On Saturday 25th May, Fashion Roundtable hosted Democratising Fashion Sustainability, a morning at Mortimer House. Joined by Clare Press, Sustainability Editor at Large for Vogue Australia, presenter of Wardrobe Crisis Podcast and Global Ambassador for the Ellen MacArthur Foundation’s Make Fashion Circular Initiative, was joined by Founder of Fashion Roundtable Tamara Cincik and Sara Ali, Fashion Roundtable’s luxury and emerging markets experts.
The event looked to join the dots between what we wear and how we can be truly ethical. It intended to deconstruct why fashion is a global conversation, the threads of colonialism and workshop solutions and commitments to be more empowered in democratising our choices as consumers. Attendees enjoyed an intimate Q&A session with Clare followed by a series of workshops.
What can we learn from Clare? Her messages resonate with those that may not even be akin to the sustainable fashion industry but simply beginning to dip their toes in the realms of sustainability as a broad topic. Focusing on the positive, Clare noted it is great news that trends are becoming increasingly obsolete as we focus on timeless fashion pieces. She also shared that for those getting started in sustainability, a great method is to locate a point that can act as a catalyst for change – fashion indeed being one of those, because we wear it every single day!

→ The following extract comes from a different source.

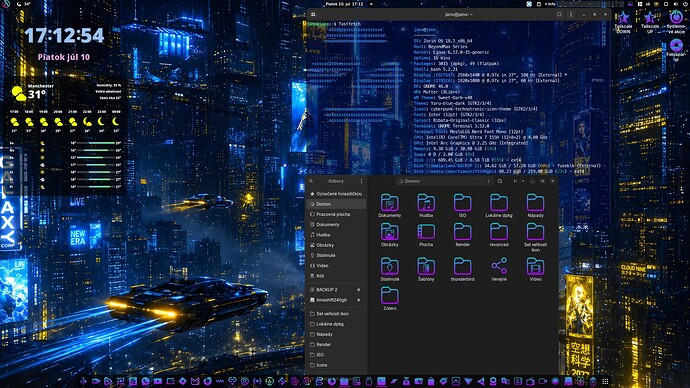Click the search magnifier in terminal header
Screen dimensions: 690x388
pos(559,15)

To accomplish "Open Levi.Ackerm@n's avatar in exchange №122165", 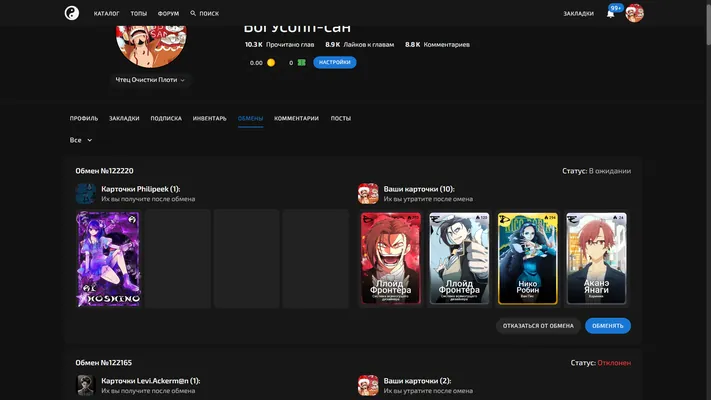I will [x=85, y=385].
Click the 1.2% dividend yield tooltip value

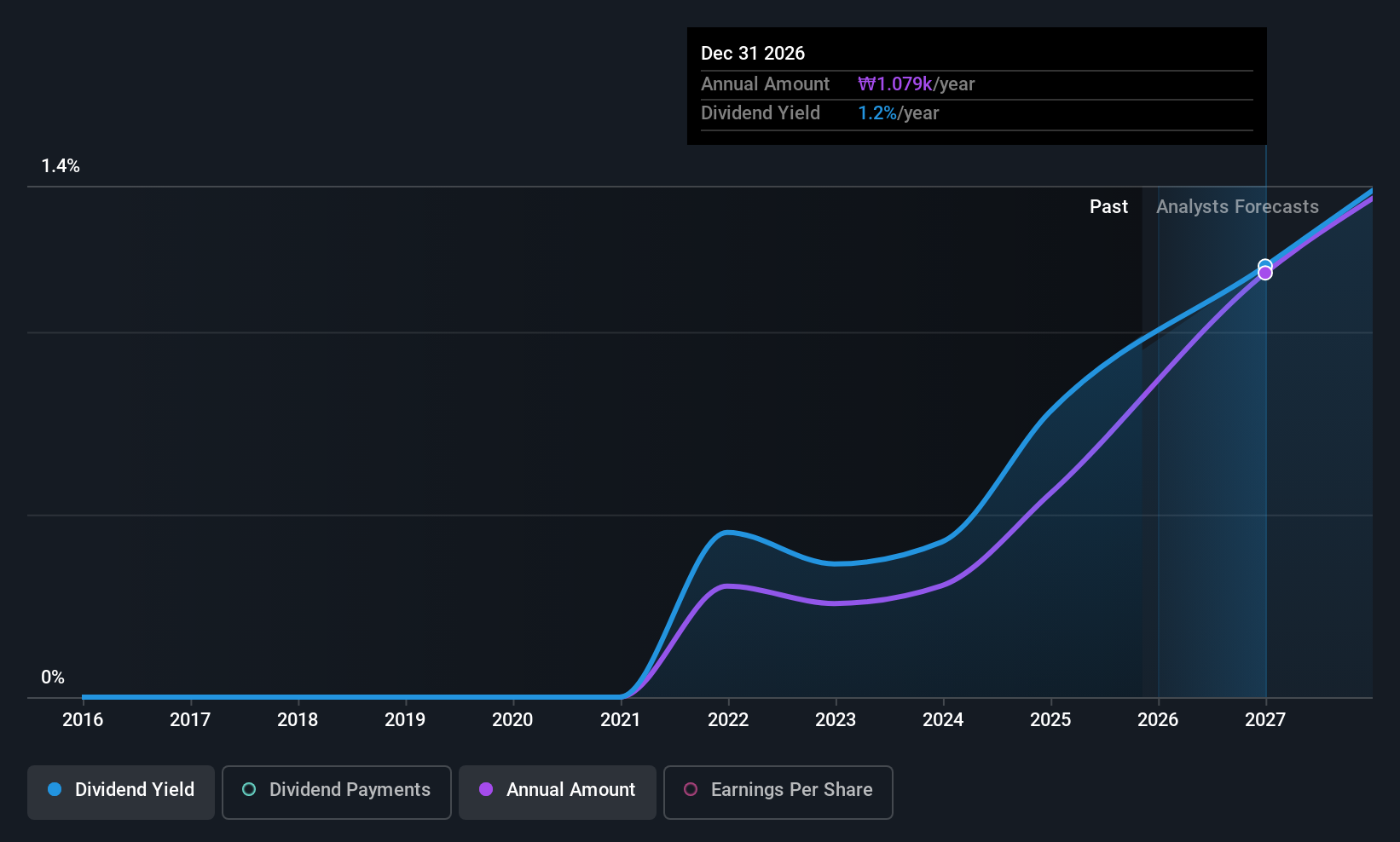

Discussion surrounded how we need to navigate our own sustainable path within the confines we work in and learn to not smash down the industry, but instead elevate and better it. With this, it is essential to remember it employs over 60 million garment workers and provides a basic income for workers across the globe.
Mrs Press top tips for inciting change are to use sustainable fashion and our powers as consumers as a tool for social change to shape and nurture the current conversations. Within that, Clare advises to pride access over ownership and promotes the sharing economy with rental wardrobes. Secondly, she touched upon the influence of localism and our decisions to choose local suppliers, retailers and distributors to drive change. Thirdly, the final tip was to use Instagram as a tool for empowerment of ourselves and others. Using the social media platform as a source for knowledge, connecting with like-minded people, discovering new sustainable brands and learning more from the organisations leading transformation in the industry!
The event focused on three main workshops held by Clare, Tamara and Sara, each of which posed with a central question.
Discussions around what democratising fashion truly means to us and honing in on what is HER story? There is no longer a velvet rope to access fashion as high street retailers churn out fast fashion garments from the runway. The industry follows the trajectory of the woman who wears it (editors/models/purchasers) but how often do we hear the story of the garment worker, from Leicester, to Bangladesh, Vietnam and everywhere in-between?
Secondly, we turned attention to how we leverage the United Nation’s Sustainable Development Goals as a tool for good to incite change at local and global levels? How do we hold those in power to account to deliver results? The consensus was that we must start at a local level to address the problems closest to home. Tamara delivered the truths behind the current levels of poverty within the United Kingdom which fall short of aim 1 of the SDG’s – eradicating global poverty. The most at risk group within the UK is currently females aged 17 and under, sitting alongside the fact that 4 million children in families are also living in or are vulnerable to poverty. Her powerful narrative questioned how we can maintain a flawed system of our shopping habits, business decisions and minimal expenditure on international development (0.7% of gross national income) and yet achieve any of the sustainable development goals at home, let alone across the world!
The final workshop led by Sara Ali, questioned the intrinsic link between culture and identity in sustainable fashion? Sara explored how the essence of colonialism has manifested itself within outsourcing operations and global supply chain systems. Additionally, we focused on the salient reasoning as to why we must unravel cultural appropriation at the executive level to tackle the misuse of identity to sell stock. Recent examples such as Dior’s misuse of the East African Kitenge cloth in its 2020 Cruise collection epitomise this issue. Conversations also turned to why countries such as the UK must be wary of sending unused stock to Africa as it is creating damage for their textile industries. Casting our eye to the minorities, many voices are missing at the decision making level, the distortion in the boardroom between gender, race and generation must be tackled to create a truly sustainable corporate governance structure within the fashion industry.
The sheer diversity and background of attendees was inspiring to observe and encouraging in the sense that these conversations are now taking place outside of the industry. The quote that best summarises the fantastic morning was delivered by Sara from Dr Maya Angelou which I will take away “Do the best with what you can until you know better. Then when you know better, do better”.